Post-Optimized Retailing

It is not that they don’t have merit, because they do. The problem is they don’t reach high enough. Optimization is table stakes today. What is needed is synchronization — across channels, technologies, applications, databases and even across corporate structures.
Why? Because that’s where the money is. In the recent 7th Annual RIS/EKN Cross-Channel Tech Trends Study we found that multi-channel consumers are 21% more profitable to retailers than those who shop in a single channel. This is one of the major findings in the study that is full of them. You can download a copy of the study with full charts and in-depth analysis by going to the RIS website (www.risnews.com) and clicking on the Research tab.
The study also found that retailers who lack cross-channel IT integration are losing millions of dollars in revenue to their competitors at a rate of $45 million per year, which is another of the study’s major findings.

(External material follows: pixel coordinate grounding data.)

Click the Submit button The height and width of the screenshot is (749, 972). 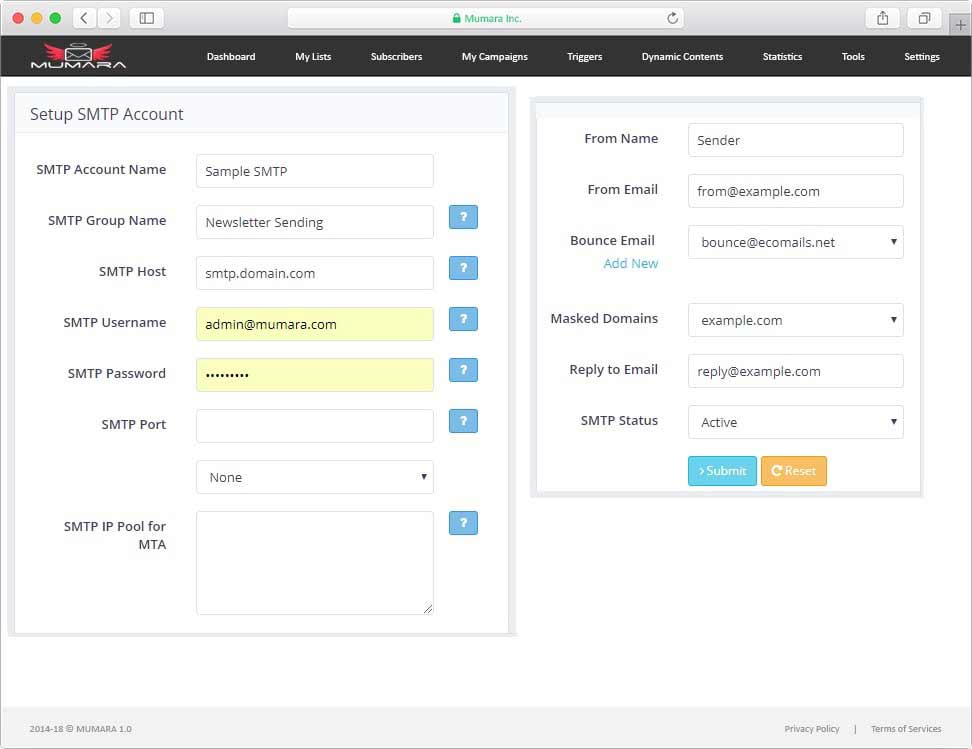tap(722, 470)
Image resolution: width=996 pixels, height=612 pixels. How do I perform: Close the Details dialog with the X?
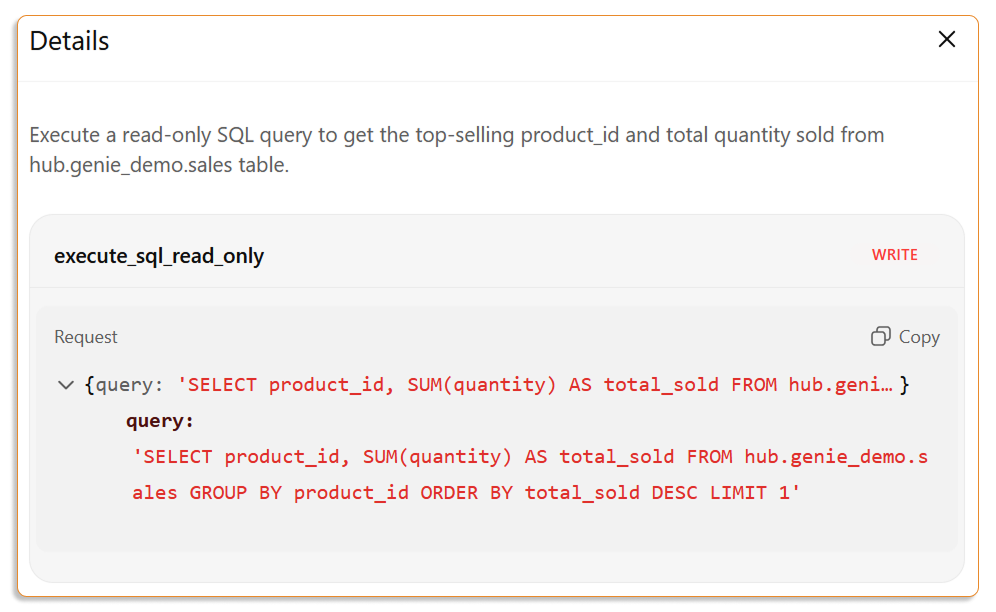(x=946, y=40)
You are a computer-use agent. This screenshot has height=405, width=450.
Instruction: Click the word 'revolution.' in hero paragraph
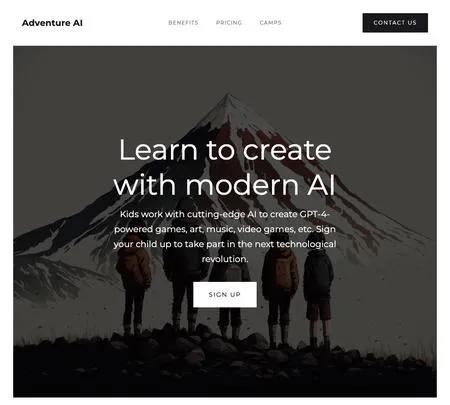225,259
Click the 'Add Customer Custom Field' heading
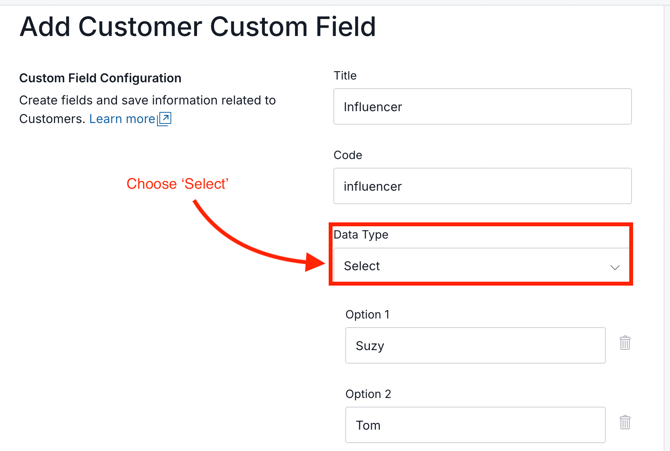 [198, 27]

To plug the hole retailers have adopted a robust cross-channel investment strategy, which RIS/EKN estimates will rise to 30% of IT budgets by 2016.
But when investing in cross-channel IT initiatives it will be a mistake if retailers focus their efforts on such piecemeal projects as optimizing stores, channels, processes or anything that reinforces the traditional siloed approach.
In fact, realistically, optimization should be an expectation as opposed to a goal. Ask yourself this question: Which part of your enterprise do you want to operate in a non-optimized way?
Optimization is merely improvement. It has merit but it doesn’t reach high enough, especially in an era of paradigm shifts and tipping points.
A better approach is to focus on synchronization – the interoperable merging of infrastructure, channels, technologies, databases, functions, services, processes and even departmental structures. Creating a unified customer engagement platform is a tall order for any retailer, which makes it a strategy worthy of the name and one worth pursuing.